- Activity: The answer must be an exact copy of the lines from the one holding "Display 価格帯別売買高 volume" through the final line of the entries, and nothing else.

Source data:
+ + + + + + +

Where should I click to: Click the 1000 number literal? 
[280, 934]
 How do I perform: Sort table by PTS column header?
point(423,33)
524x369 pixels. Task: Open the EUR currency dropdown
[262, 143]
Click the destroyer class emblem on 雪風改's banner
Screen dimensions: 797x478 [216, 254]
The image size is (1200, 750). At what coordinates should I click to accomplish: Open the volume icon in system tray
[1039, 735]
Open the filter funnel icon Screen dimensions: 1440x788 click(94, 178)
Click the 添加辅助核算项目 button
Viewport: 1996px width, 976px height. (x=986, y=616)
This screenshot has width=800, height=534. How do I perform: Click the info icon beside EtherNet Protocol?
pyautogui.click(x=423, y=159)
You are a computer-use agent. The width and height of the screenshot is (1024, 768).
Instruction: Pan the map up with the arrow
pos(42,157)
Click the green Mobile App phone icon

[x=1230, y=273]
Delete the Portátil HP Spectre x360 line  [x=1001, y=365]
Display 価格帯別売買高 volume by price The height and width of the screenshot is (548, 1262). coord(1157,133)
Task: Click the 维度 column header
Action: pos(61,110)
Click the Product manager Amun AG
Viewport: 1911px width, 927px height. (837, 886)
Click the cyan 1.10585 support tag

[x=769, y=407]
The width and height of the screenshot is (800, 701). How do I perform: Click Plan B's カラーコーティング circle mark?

+ + + + + + +

- Answer:
Display 価格帯別売買高 volume by price The height and width of the screenshot is (548, 1262). coord(1157,133)
Task: Click the 维度 column header
Action: pos(61,110)
Click the Product manager Amun AG
Viewport: 1911px width, 927px height. (837, 886)
Click the cyan 1.10585 support tag

[x=769, y=407]
The width and height of the screenshot is (800, 701). How do I perform: Click Plan B's カラーコーティング circle mark?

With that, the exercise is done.